[SOLVED] from user's language to the locale string

In our Django/Python/Linux stack we want to determine the correct locale from the user's language. The language might be 'de' and the locale could be something like de_DE or de_AT or even de_CH.UTF-8 - depending on what locale -a returns. In case of ambiguity we would just use the first valid entry for the respective language.
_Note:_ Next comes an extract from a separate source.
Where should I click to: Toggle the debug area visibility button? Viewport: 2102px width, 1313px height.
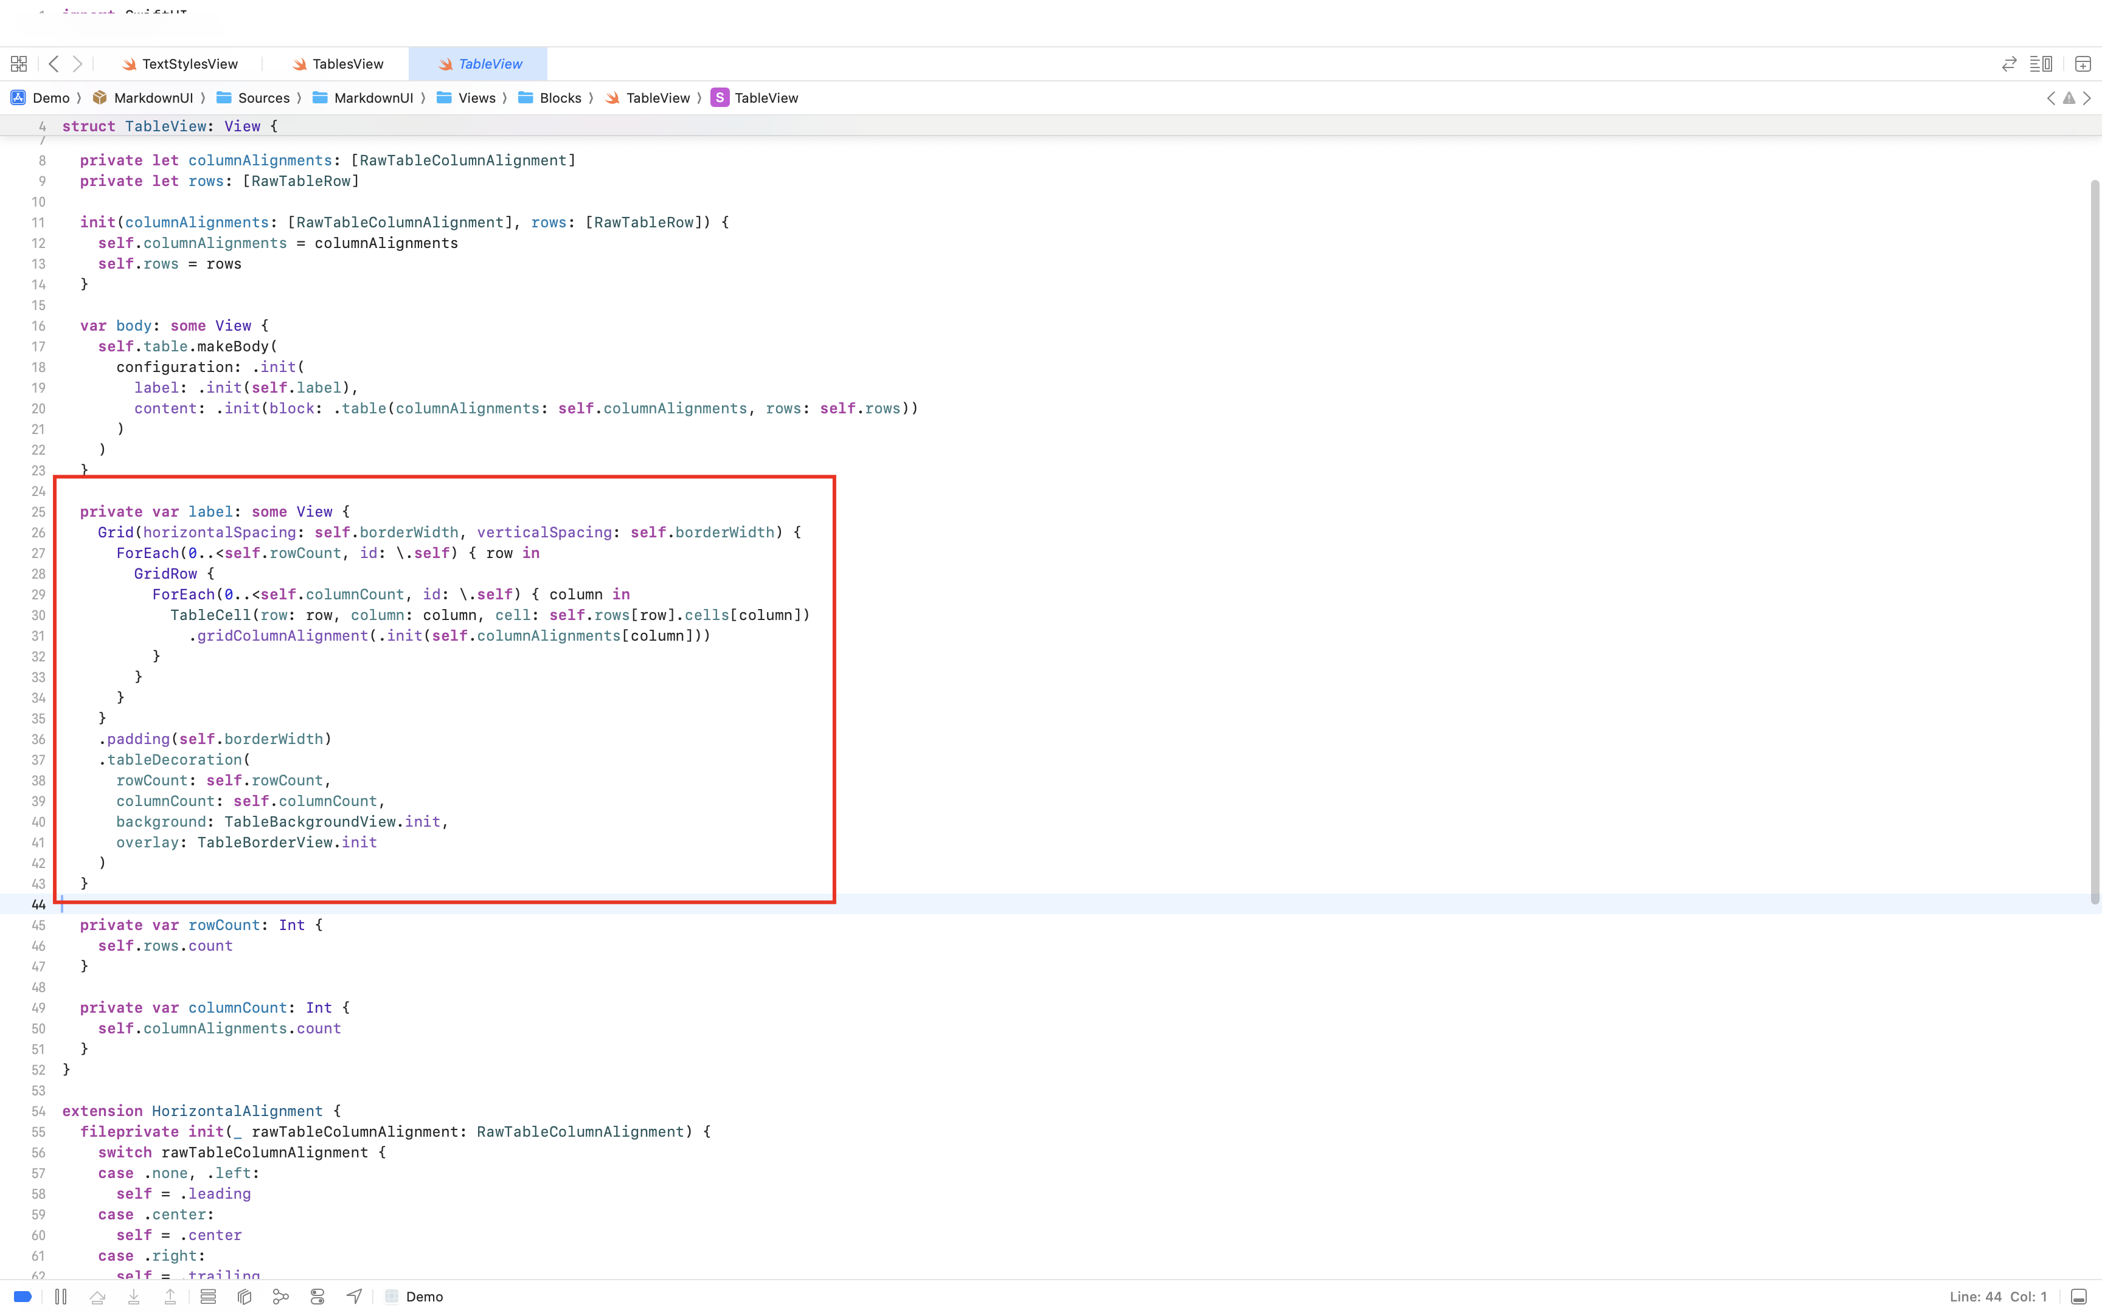pos(2079,1297)
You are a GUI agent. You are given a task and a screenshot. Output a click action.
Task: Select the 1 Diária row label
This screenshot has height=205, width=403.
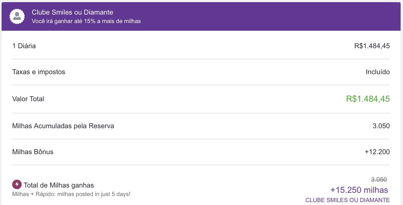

This locale string shall than be used to determine the correct number format for instance like so:

    locale.setlocale(locale.LC_ALL, user.language)
    formattedValue = locale.format_string(f'%.{decimals}f', val=gram, grouping=True)
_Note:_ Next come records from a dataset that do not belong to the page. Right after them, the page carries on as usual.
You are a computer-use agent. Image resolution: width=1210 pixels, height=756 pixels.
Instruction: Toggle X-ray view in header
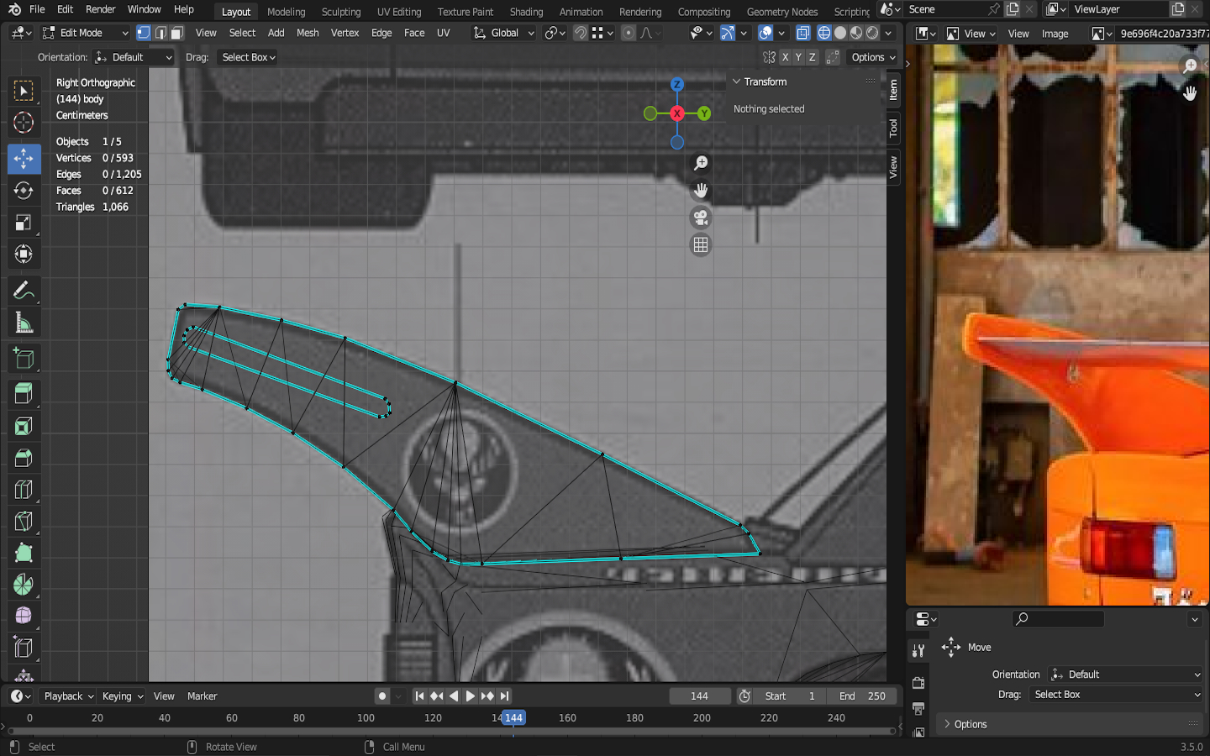802,33
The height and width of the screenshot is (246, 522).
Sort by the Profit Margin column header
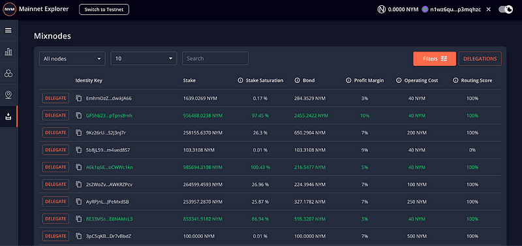(369, 80)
We don't want to create a relation between language code and locale string in our application - so defining a dictionary containing languages and locale strings is not something we have in mind. The information should be retrieved generically.
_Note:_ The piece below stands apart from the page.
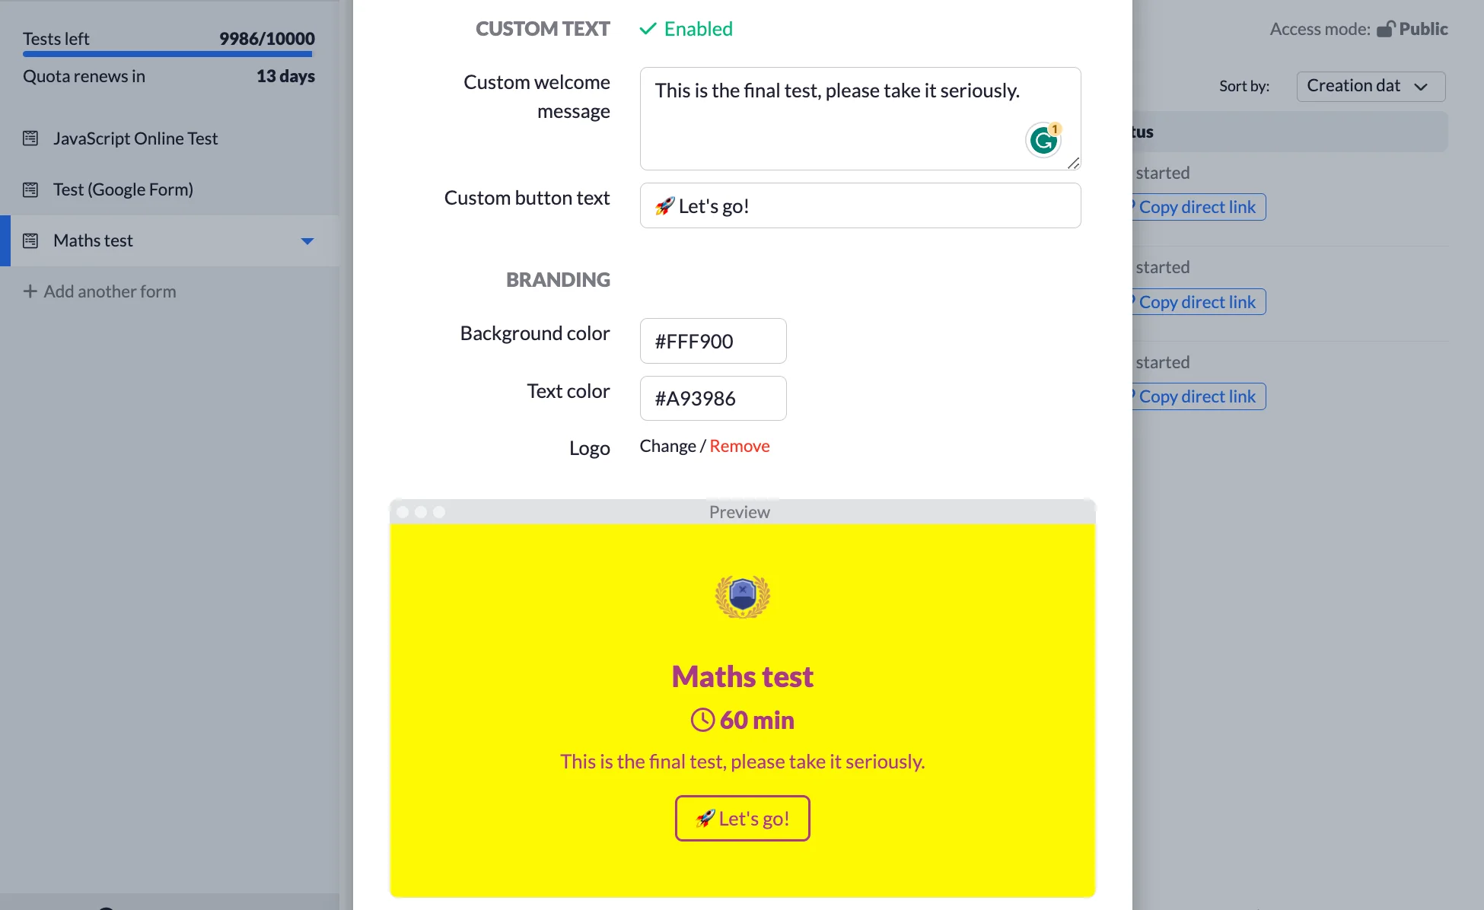
Task: Open the Creation date sort dropdown
Action: click(x=1370, y=86)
For instance, on my local system I have these locales available:

stephan@rechenmonster:~$ locale -a
C
C.utf8
de_AT.utf8
de_BE.utf8
de_CH.utf8
de_DE.utf8
de_IT.utf8
de_LI.utf8
de_LU.utf8
en_AG
en_AG.utf8
en_AU.utf8
en_BW.utf8
en_CA.utf8
en_DK.utf8
en_GB.utf8
en_HK.utf8
en_IE.utf8
en_IL
en_IL.utf8
en_IN
en_IN.utf8
en_NG
en_NG.utf8
en_NZ.utf8
en_PH.utf8
en_SG.utf8
en_US.utf8
en_ZA.utf8
en_ZM
en_ZM.utf8
en_ZW.utf8
POSIX
stephan@rechenmonster:~$

In python many more are listed - not only the available ones:

>>> locale.locale_alias.keys()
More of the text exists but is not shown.